Segundo a investigação, o comprador procurou uma delegacia depois que o caso ganhou grande repercussão e devolveu os relógios por conta própria. A Polícia Civil informou que, até o momento, não há indícios de que ele tenha agido de má-fé ao adquirir os itens.
A corporação não revelou a marca dos relógios nem o valor pago por eles. Em nota, afirmou que as circunstâncias da negociação ainda estão sendo apuradas para verificar se houve receptação. Outras reportagens sobre o caso apontam que parte dos objetos roubados, incluindo joias e celulares, foi negociada na Praça Sete, no Centro de BH, por cerca de R$ 3,3 mil.
Ainda nesta quinta, a Polícia Civil confirmou que a perícia identificou calmante no sangue das vítimas. Paola já havia relatado ter usado remédios de uso pessoal para dopar o casal antes de matá-lo a facadas.
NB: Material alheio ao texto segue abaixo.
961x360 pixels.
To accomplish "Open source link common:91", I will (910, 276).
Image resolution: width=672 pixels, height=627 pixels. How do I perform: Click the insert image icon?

Paola trabalhava pela primeira vez na casa das vítimas no dia do crime, indicada por um parente do casal para quem já prestava serviços havia meses. As investigações apontam que ela entrou no prédio por volta das 7h30 de segunda-feira (29/6) e saiu cerca de oito horas depois, com roupas diferentes e carregando sacolas com pertences do casal. A perícia constatou que Cláudio e Maria Clotilde foram atingidos por diversos golpes de faca, em um nível de violência que a polícia considera incompatível com uma reação isolada durante um roubo.
A suspeita foi presa na madrugada de quarta-feira (1º/7), em um hotel de Itabira, durante operação do Departamento Estadual de Investigação de Crimes contra o Patrimônio (Depatri). Ela deve responder por latrocínio e segue presa enquanto a polícia tenta recuperar os demais bens levados do apartamento e apurar se outras pessoas participaram do crime.